Whatever it is, I think it is the same thing that motivated Dr. Frankenstein.

Lust for knowledge, really? Maybe you could make the argument for Hirschfield and his era but that's not what's happening here.

The definitive portrayal of Dr. Frankenstein, of course, is Mary Shelly's novel. Before I respond to this, I am curious whether you (@IGI-111) have read the book, and, in case you have, whether, upon reflection, you think it is accurate to describe Dr. Frankenstein's driving motive as "lust for knowledge".

I have indeed read the novel, and though it was some years ago I think I remember it very well since it speaks to my sensibilities (both in terms of framing devices and man's relationship to Technics) and does so in more subtle a way than is usually depicted. Your question is hence understandable, but I indeed had in mind the proto-science-fiction novel.

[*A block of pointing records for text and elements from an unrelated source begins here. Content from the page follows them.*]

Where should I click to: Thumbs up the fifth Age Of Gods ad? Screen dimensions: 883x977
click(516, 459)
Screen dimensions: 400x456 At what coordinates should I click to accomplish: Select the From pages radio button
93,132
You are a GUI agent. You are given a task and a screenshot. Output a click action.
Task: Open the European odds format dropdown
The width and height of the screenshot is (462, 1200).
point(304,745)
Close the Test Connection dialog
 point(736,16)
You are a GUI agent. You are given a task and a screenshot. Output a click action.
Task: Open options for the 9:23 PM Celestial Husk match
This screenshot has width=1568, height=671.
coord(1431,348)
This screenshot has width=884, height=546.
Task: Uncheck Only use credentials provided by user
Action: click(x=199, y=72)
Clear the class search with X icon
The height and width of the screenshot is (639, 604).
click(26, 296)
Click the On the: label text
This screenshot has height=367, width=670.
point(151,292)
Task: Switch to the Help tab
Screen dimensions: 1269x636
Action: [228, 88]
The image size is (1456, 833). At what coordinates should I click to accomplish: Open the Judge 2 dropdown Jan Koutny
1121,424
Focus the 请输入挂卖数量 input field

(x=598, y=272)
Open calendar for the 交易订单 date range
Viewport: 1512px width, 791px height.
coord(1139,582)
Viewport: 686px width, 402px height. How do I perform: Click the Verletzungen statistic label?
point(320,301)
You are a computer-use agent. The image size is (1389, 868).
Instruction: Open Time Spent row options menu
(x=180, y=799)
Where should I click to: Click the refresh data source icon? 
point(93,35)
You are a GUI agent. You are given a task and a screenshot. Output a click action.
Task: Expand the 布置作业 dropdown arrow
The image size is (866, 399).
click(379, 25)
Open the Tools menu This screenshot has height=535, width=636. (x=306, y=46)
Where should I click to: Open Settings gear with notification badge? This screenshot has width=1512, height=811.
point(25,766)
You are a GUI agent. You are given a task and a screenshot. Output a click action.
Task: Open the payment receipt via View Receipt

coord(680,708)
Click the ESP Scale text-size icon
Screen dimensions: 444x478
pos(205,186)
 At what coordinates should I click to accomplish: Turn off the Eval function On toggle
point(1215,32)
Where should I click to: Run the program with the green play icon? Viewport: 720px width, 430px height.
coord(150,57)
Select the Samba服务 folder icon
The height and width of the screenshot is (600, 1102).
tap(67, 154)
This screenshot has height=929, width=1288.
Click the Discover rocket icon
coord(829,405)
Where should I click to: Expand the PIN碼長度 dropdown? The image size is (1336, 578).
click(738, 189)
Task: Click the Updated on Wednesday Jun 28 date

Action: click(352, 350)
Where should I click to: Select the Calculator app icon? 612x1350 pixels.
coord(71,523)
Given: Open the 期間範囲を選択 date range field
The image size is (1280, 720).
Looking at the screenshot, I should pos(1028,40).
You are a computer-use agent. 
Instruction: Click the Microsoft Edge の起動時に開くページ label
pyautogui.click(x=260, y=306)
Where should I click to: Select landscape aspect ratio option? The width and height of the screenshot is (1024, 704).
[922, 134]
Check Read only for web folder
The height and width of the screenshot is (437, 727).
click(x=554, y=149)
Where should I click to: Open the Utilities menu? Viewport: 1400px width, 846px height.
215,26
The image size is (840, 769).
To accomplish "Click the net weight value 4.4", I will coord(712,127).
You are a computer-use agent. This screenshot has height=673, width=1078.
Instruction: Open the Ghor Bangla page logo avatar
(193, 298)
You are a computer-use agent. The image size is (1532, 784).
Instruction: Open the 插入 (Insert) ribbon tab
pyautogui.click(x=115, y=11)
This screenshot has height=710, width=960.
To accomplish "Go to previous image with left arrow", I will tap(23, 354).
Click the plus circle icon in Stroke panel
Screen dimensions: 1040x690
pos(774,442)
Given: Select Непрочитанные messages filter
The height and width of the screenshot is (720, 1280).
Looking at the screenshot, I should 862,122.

As with any complex character, Victor's motives can be argued about of course. One can certainly attribute the ultimate cause of his great sin to his grief or other such mitigating circumstances, but it is my strong conviction that what moves him once he decides to bury himself into work at the University is indeed lust for knowledge. One can also make a case for the more obvious sin later called out by himself in his last words: ambition. But that hubris is not separate from what I'm describing here. He's not doing it because it would grant him prestige, he goes to great lengths to conceal the deed, he's doing it because he wants to know if he can do it.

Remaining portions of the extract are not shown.